(Data for locating words and elements)
########
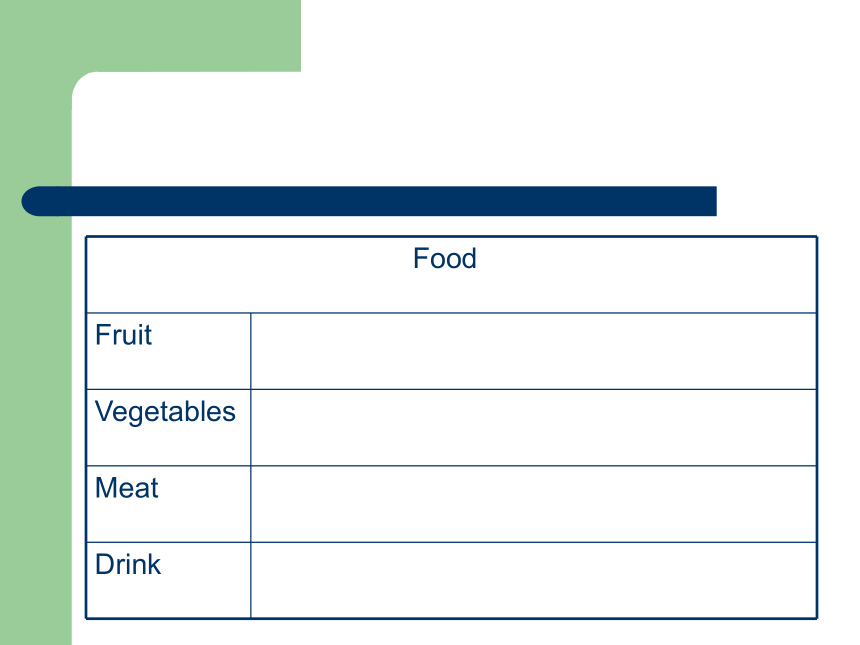Click the green block at the top
860x645 pixels.
pos(150,36)
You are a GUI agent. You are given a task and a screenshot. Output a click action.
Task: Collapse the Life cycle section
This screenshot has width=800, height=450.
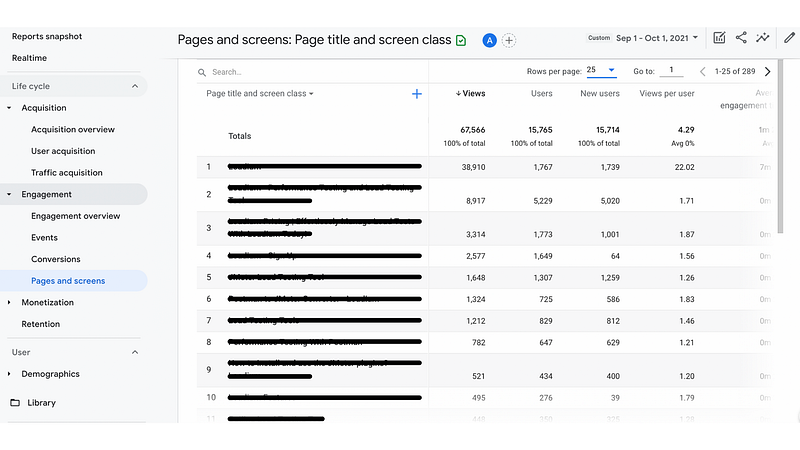[135, 86]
########
- **Objective**
Copy every line of the items above word for word, leaving out the pictures.

- **Full response**
Click the green block at the top
860x645 pixels.
pos(150,36)
You are a GUI agent. You are given a task and a screenshot. Output a click action.
Task: Collapse the Life cycle section
This screenshot has width=800, height=450.
[135, 86]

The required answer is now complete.